Earlier this month, Secretary of State John Kerry was subpoenaed to testify about the 2012 attack on Benghazi, Libya, before the House Oversight and Government Reform Committee.
Kerry was slated to appear before the committee on May 21, but he said that he wouldn’t comply because of travel plans.
Now, the conflict appears to have been resolved.
According to Jen Psaki, a State Department spokesman:
As we’ve said, Secretary Kerry was previously scheduled to be in Mexico on the day he was subpoenaed to testify. We and the Committee have been in touch to determine how to resolve their subpoena, but we have not yet made arrangements for a hearing date. We look forward to addressing the matters raised in the Committee’s letter and subpoena. Given the pressing foreign affairs issues that the Secretary is actively engaged on and the Committee’s focus on document production issues, we would like to explore whether there are better means of addressing the Committee’s interests, including through a more appropriate witness.

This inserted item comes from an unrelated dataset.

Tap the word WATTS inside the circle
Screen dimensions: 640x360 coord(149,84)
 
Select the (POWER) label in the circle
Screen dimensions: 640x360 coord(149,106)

The Associated Press reports that Rep. Darrell Issa (R-Calif.), the committee’s chairman, is standing down:
“The State Department has told the Committee that they are committed to finding an alternative date in the near future for Secretary Kerry to testify before the Oversight Committee,” Frederick Hill, a spokesman for the panel, said Monday. “As such, Chairman Issa agreed to lift the subpoena obligation for May 21.”